= What you are asked to do =
Restate the records below word for word, and omit the images they hold.

Stored data:
== == ==

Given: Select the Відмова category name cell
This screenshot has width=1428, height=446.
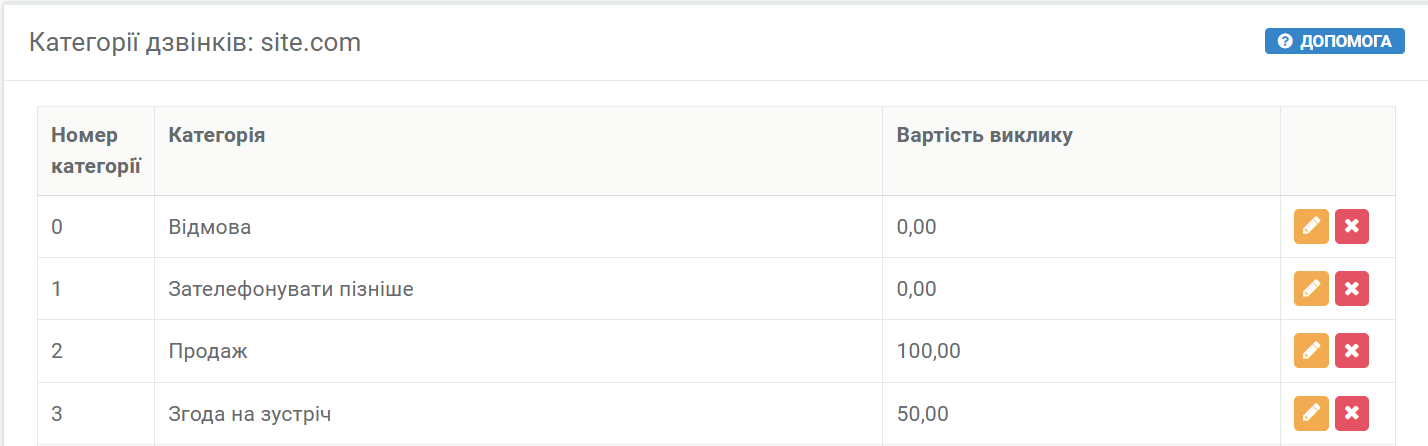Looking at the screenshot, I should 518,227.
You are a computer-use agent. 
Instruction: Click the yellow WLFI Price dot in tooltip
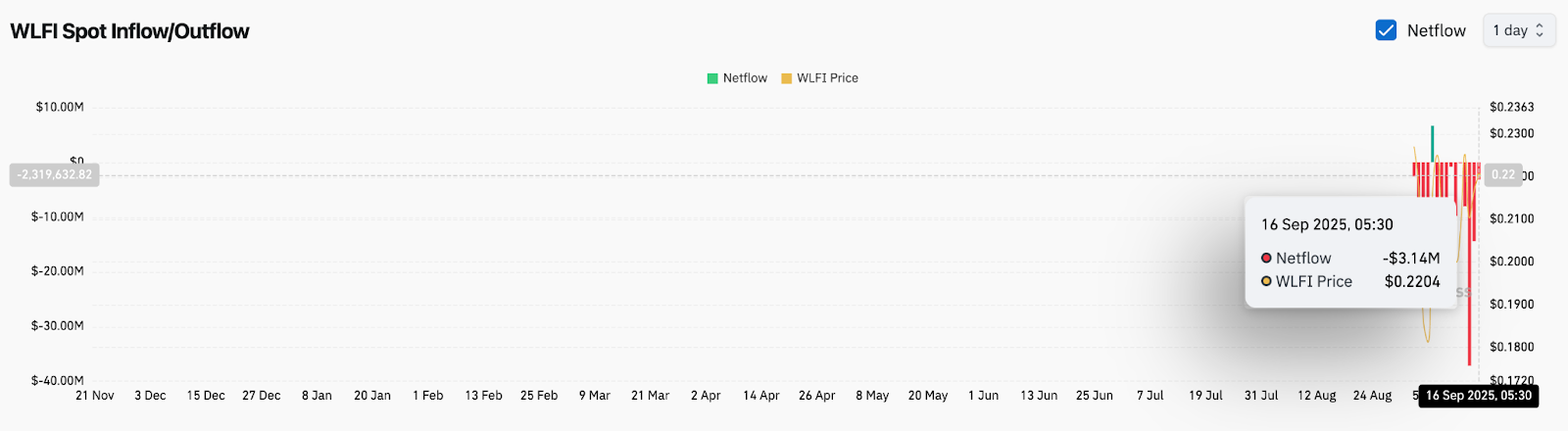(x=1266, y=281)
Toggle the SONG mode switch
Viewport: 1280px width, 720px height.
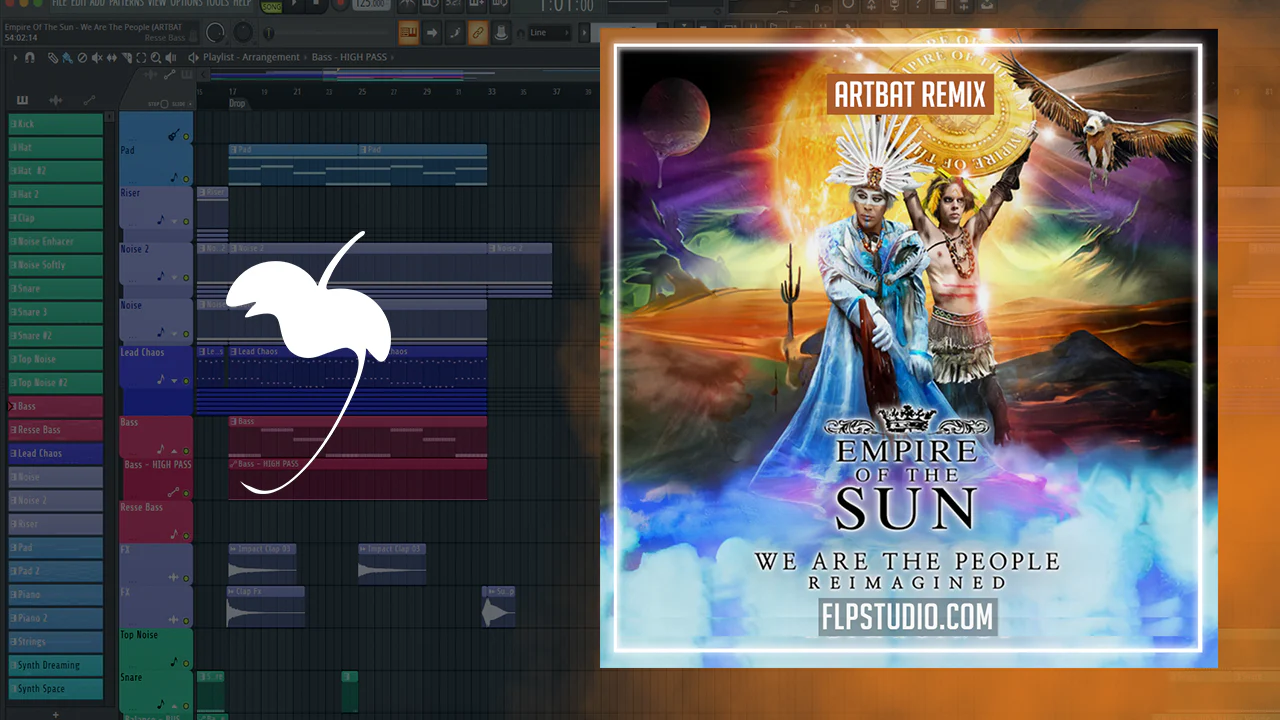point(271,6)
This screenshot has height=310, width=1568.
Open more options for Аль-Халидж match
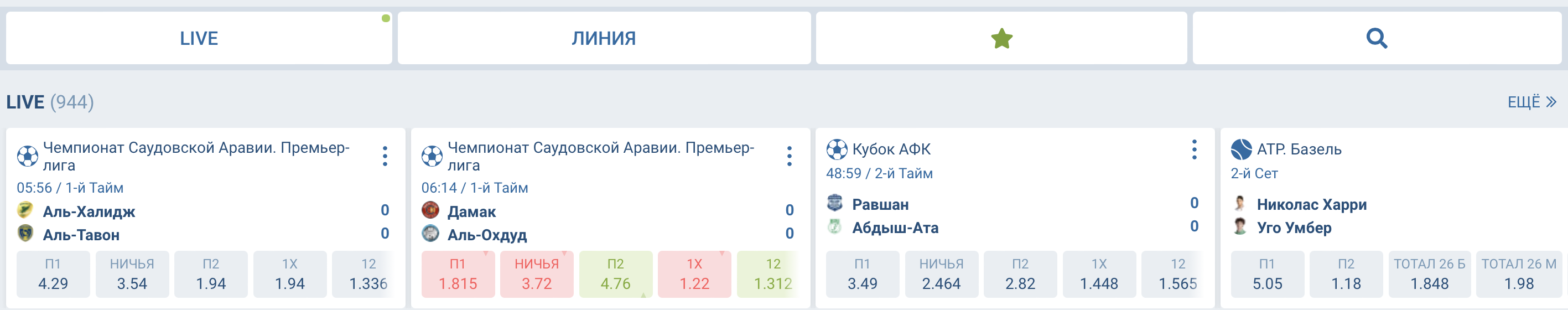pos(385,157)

== == ==

= Solution to this task =
Given: Select the Відмова category name cell
This screenshot has width=1428, height=446.
Looking at the screenshot, I should 518,227.
You are a computer-use agent. 
Instruction: Click the yellow WLFI Price dot in tooltip
(x=1266, y=281)
Toggle the SONG mode switch
Viewport: 1280px width, 720px height.
point(271,6)
This screenshot has height=310, width=1568.
Open more options for Аль-Халидж match
pos(385,157)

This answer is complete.